DOCUMENT:
··········
A portion of the disclosure of this patent document contains material which is subject to copyright protection. This patent document may show and/or describe matter which is or may become trade dress of the owner. The copyright and trade dress owner has no objection to the facsimile reproduction by anyone of the patent disclosure as it appears in the Patent and Trademark Office patent files or records, but otherwise reserves all copyright and trade dress rights whatsoever.
This disclosure relates to monitoring of Information Technology (IT) infrastructure components.
Computer networks typically include IT infrastructure components, which are the things used to develop, test, deliver, monitor, control or support IT services. People, processes and documentation are not IT infrastructure components. The primary IT infrastructure components are hardware platforms, operating system platforms, applications, data management and storage systems, and networking and telecommunications platforms. IT infrastructure components include servers, storage, networking and applications. Computer hardware platforms include client machines and server machines. Operating system platforms include platforms for client computers and servers. Operating systems are software that manage the resources and activities of the computer and act as an interface for the user. Enterprise and other software applications include software from SAP and Oracle, and middleware software that are used to link application systems. Data management and storage is handled by database management software and storage devices include disk arrays, tape libraries and storage area networks. Networking and telecommunications platforms include switches, routers, firewalls, load balancers (including the load balancers of cloud services), application delivery controllers, wireless access points, VoIP equipment and WAN accelerators. IT infrastructure includes the hardware, software and services to maintain web sites, intranets, and extranets, including web hosting services and web software application development tools.
··········
Text and item location entries
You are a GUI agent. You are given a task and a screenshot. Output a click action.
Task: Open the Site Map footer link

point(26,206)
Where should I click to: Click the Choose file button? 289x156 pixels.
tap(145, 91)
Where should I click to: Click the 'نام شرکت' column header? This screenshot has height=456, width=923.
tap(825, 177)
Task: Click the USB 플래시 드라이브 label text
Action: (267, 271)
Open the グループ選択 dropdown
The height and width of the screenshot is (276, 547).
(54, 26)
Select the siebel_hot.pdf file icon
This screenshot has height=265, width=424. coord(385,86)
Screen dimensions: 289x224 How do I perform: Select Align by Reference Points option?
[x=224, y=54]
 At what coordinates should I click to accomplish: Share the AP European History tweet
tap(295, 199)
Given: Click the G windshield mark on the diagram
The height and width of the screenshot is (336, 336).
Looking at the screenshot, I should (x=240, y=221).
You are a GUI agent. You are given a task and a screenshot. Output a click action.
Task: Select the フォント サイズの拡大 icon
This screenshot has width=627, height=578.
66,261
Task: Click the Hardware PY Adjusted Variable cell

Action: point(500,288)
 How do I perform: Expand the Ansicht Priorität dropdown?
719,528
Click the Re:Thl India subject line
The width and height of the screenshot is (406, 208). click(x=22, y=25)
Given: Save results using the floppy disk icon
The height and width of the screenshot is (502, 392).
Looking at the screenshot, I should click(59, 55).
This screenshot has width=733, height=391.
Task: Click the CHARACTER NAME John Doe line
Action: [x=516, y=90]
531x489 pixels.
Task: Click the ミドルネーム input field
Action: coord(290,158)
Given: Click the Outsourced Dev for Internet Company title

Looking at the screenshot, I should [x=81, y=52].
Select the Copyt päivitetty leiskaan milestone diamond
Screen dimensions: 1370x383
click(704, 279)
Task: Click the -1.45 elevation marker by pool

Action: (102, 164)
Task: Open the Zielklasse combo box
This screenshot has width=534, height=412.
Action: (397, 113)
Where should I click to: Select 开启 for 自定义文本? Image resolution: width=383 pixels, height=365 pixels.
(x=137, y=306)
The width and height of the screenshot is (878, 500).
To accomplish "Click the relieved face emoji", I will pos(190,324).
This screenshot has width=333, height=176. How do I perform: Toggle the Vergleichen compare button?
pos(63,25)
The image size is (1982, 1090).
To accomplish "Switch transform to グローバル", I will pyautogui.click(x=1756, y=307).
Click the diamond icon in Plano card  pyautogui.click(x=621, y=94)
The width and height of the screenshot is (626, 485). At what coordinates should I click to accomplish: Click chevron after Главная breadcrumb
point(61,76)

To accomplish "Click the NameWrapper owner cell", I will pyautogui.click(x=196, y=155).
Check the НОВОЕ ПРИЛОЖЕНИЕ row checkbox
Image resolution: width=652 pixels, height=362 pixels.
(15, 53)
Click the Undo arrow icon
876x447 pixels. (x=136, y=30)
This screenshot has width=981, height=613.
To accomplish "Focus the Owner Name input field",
··········
WHAT IS ASKED:
**a.** Rewrite the paragraph of the IT infrastructure text that begins "Computer networks typically include" as a bulleted list, keeping its main facts.
**b.** Lay out part of the entries as a Markdown table with the columns Row and Line. Begin at the line of the entries that contains "will pyautogui.click(x=196, y=155).", stop after the last line of the entries, and leave out any blank lines.

THE RESULTS:
**a.**
- IT infrastructure components are what is used to develop, test, deliver, monitor, control or support IT services. People, processes and documentation are not among them.
- The primary components are hardware platforms, operating system platforms, applications, data management and storage systems, and networking and telecommunications platforms. These include servers, storage, networking and applications.
- Hardware platforms include client and server machines.
- Operating system platforms serve client computers and servers. Operating systems are software that manage the computer's resources and activities and act as the user's interface.
- Enterprise and other applications include software from SAP and Oracle, plus middleware that links application systems.
- Data management and storage is handled by database management software. Storage devices include disk arrays, tape libraries and storage area networks.
- Networking and telecommunications platforms include switches, routers, firewalls, load balancers (including cloud services' load balancers), application delivery controllers, wireless access points, VoIP equipment and WAN accelerators.
- IT infrastructure also covers the hardware, software and services for maintaining web sites, intranets and extranets, including web hosting services and web application development tools.

**b.**
| Row | Line |
|---|---|
| 1 | To accomplish "Click the NameWrapper owner cell", I will pyautogui.click(x=196, y=155). |
| 2 | Check the НОВОЕ ПРИЛОЖЕНИЕ row checkbox |
| 3 | Image resolution: width=652 pixels, height=362 pixels. |
| 4 | (15, 53) |
| 5 | Click the Undo arrow icon |
| 6 | 876x447 pixels. (x=136, y=30) |
| 7 | This screenshot has width=981, height=613. |
| 8 | To accomplish "Focus the Owner Name input field", |